Dexamethozone is used to induce labour and stimulate lung as well as system development. It is also regarded as an anti-inflammatory and a pain reliever. It is used for swelling and inflammation once infection is under control. The suggested dosage for goats is 1cc per 9kg or 1 to 2.5ml per animal (9kg). Dexamethozone requires milk withdrawal period of 3 days; meat withdrawal time can be up to 8 days. This type of goat pain medication is usually accessed with a prescription which is advisable. If used for more than 24 hours, it must be administered with an antibiotic or immune stimulating herbs. This is because it suppresses the body’s natural immunity while being used, thus leaving the animal open to infection. The side effects of Dexamethozone include polydipsia, poly-uraemia, immunosuppression, muscle atrophy, delayed wound healing, influences fat metabolism. Note that Dexamethozone goat pain medication should not be administered to animals with diabetes mellitus, osteoporosis, an impaired heart or kidney function.
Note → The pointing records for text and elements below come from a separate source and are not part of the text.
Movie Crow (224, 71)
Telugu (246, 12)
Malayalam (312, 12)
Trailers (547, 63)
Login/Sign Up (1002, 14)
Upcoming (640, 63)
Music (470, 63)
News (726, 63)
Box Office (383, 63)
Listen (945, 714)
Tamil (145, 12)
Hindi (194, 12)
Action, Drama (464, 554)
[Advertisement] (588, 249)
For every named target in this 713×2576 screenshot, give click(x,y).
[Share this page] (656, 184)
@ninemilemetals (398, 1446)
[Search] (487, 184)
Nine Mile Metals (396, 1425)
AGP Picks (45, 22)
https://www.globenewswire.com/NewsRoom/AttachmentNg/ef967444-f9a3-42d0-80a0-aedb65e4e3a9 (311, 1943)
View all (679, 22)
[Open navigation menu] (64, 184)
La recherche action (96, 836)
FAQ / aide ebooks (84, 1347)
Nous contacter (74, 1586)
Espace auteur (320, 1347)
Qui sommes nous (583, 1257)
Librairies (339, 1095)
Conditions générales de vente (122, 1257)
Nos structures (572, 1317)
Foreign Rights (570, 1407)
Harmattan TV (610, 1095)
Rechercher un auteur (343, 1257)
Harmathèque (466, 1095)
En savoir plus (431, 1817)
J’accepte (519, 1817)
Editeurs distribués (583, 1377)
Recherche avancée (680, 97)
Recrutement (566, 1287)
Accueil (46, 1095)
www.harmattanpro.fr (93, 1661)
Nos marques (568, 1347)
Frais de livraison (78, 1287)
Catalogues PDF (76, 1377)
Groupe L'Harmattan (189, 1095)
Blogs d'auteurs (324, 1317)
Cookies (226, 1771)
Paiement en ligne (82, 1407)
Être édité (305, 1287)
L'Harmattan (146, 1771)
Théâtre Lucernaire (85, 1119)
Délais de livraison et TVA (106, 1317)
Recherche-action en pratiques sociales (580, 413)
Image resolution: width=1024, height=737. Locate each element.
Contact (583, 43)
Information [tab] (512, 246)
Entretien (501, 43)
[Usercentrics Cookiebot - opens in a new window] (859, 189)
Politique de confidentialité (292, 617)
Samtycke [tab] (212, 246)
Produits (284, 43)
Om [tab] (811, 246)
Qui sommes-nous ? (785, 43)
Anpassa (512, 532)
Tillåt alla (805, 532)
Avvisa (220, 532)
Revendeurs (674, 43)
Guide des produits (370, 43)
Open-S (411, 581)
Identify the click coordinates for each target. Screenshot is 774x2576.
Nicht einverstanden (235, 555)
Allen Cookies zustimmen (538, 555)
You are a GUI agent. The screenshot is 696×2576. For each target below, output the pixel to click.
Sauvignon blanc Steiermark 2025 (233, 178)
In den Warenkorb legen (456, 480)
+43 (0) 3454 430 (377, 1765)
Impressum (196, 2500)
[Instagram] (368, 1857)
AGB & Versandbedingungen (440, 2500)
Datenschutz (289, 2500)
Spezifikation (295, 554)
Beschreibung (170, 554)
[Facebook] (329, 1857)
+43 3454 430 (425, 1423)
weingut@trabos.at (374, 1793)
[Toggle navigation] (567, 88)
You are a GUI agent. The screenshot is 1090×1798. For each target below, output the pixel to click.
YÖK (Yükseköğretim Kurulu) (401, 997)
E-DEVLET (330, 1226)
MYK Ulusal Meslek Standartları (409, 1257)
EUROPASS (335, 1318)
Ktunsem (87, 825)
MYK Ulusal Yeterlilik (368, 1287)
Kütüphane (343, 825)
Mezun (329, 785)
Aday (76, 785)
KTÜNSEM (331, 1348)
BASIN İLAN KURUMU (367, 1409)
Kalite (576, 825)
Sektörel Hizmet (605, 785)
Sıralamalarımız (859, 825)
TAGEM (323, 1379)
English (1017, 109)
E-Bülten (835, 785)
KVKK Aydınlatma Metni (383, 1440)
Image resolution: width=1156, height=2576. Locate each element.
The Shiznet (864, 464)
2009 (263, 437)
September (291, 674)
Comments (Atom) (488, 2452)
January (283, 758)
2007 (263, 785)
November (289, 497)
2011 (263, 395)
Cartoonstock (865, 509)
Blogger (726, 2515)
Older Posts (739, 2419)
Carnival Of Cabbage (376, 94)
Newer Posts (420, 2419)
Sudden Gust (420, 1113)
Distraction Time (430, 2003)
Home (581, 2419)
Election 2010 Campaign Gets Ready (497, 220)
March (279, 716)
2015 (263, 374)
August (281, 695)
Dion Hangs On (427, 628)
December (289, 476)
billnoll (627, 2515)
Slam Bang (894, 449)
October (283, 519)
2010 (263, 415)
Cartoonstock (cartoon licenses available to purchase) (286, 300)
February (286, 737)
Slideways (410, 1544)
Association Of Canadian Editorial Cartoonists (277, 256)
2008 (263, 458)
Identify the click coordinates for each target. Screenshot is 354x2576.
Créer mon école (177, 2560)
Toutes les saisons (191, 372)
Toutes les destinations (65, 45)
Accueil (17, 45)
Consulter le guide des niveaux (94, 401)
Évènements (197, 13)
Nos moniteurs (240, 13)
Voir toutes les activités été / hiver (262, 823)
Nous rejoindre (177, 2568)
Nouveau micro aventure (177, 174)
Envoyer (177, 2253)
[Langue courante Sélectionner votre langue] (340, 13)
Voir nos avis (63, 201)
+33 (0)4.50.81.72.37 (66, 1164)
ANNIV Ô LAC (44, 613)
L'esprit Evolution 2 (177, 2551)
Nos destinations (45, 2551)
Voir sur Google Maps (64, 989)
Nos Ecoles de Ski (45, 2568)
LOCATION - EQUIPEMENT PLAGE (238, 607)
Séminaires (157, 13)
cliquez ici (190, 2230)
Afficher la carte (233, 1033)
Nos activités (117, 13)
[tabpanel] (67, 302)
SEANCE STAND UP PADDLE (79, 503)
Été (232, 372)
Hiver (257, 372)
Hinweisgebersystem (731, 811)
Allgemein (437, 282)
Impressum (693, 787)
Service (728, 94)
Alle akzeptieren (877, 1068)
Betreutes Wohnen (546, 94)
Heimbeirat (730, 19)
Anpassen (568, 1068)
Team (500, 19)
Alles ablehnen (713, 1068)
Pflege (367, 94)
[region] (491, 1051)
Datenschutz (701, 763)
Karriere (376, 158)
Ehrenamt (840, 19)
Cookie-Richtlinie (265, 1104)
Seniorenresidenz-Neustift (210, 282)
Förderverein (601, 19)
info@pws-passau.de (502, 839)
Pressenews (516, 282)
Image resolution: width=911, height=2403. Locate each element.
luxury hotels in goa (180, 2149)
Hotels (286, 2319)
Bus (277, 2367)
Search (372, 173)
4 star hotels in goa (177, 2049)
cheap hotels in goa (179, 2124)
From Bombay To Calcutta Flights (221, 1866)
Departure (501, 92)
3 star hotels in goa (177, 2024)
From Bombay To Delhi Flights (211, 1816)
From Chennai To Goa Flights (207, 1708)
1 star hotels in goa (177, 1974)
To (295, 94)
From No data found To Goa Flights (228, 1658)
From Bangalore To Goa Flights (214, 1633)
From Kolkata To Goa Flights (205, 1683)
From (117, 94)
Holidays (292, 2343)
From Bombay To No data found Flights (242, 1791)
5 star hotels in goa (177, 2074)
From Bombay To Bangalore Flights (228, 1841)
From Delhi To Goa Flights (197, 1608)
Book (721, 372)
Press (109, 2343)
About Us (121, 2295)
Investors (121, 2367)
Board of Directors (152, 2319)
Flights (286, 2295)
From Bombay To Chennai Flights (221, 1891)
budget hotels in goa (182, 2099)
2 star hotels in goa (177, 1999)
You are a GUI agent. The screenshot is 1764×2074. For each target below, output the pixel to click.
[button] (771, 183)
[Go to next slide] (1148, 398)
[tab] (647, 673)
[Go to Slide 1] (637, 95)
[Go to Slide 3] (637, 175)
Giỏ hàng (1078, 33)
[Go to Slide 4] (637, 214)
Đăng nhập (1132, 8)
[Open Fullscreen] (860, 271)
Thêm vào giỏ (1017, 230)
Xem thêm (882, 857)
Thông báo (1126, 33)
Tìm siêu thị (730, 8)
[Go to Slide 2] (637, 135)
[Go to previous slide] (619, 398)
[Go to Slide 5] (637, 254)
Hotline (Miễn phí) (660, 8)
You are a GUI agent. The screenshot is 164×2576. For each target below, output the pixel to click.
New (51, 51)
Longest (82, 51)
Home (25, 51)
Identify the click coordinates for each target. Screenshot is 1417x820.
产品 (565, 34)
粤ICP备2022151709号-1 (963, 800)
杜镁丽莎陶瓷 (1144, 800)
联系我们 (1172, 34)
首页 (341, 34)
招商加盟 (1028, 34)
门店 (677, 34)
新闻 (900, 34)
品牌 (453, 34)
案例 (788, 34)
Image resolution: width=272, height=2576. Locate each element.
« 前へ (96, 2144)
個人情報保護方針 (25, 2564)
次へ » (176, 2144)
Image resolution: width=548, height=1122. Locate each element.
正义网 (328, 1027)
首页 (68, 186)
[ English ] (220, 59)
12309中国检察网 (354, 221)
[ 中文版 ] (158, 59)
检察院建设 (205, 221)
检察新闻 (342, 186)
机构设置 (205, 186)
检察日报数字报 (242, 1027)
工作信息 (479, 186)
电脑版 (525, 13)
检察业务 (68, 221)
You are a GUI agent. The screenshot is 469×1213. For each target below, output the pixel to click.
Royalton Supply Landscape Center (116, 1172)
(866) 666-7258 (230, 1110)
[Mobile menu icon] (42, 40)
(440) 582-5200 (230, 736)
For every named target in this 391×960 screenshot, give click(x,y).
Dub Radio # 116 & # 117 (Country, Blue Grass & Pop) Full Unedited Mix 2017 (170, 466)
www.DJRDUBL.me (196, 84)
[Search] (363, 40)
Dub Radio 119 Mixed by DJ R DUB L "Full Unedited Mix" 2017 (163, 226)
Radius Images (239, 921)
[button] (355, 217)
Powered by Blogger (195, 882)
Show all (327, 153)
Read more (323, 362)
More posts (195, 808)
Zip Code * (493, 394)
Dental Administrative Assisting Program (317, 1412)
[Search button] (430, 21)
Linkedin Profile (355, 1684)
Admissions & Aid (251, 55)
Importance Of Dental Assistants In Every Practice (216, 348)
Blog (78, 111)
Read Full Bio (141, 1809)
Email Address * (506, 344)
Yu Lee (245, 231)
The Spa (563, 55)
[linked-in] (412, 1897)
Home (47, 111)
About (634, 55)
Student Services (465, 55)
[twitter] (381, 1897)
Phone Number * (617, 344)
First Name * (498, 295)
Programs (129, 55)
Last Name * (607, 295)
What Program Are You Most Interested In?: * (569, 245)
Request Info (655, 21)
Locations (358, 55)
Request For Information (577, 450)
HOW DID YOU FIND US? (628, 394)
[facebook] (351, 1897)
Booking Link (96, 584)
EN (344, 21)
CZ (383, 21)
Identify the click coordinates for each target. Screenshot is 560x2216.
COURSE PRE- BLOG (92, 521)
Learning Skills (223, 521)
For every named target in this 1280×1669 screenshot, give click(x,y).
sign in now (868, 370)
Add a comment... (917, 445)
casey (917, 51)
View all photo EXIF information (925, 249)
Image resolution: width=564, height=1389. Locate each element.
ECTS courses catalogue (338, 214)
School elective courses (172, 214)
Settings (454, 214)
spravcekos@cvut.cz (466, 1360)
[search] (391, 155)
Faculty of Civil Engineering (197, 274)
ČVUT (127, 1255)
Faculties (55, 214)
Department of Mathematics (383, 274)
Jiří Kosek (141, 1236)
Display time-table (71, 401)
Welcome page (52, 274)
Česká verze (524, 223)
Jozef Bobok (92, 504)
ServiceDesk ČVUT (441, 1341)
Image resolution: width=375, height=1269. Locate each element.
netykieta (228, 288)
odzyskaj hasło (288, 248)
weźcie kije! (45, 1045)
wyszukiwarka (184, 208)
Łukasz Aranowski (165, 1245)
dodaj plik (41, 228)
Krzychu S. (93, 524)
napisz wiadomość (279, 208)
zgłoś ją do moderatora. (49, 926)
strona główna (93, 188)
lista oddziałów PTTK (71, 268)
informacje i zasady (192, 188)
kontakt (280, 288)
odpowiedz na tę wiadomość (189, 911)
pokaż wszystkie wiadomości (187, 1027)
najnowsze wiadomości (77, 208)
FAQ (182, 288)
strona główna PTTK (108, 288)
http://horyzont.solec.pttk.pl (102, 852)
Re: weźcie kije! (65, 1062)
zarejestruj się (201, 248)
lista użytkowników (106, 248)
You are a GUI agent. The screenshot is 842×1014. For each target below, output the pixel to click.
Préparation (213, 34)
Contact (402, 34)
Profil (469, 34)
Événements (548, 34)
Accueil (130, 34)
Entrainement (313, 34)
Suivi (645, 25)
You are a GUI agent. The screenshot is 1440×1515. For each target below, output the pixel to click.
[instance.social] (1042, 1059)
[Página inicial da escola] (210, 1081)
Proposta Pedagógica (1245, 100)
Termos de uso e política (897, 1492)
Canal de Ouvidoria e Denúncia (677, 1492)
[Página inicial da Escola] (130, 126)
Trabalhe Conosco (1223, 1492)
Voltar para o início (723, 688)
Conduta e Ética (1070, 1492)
Ketoprofen is a non-steroidal anti-inflammatory that helps reduce swelling and temperature. It also acts as goat pain medication often prescribed by veterinary doctors to relieve pain and discomfort. Ketoprofen is most commonly prescribed for musculoskeletal pain from soft tissue injury, osteoarthritis, or other bone and joint problems. It may be used to reduce or control fever caused by viral or bacterial infections. Ketoprofen may be administered by injection or orally. The recommended dosage is 1mg per 4.5kg of body weight. Onset of activity is within two hours with peak response by 12 hours. Ketoprofen has a milk withdrawal period of 72 hours. Side effects include ulceration of the tract and a drop in the red blood cell count due to bleeding. Rare side-effects include kidney damage, bleeding disorders, and protein loss. Take care not to administer this form of goat pain medication in animals that are allergic to Aspirin. In addition, avoid combining with other anti-inflammatory drugs that tend to cause ulcers, such as corticosteroids. Farmers should be cautious when administering Ketoprofen to goats as it can cause ulcers, protein loss as well as kidney and liver damage. Early signs of toxicity include loss of appetite among other factors.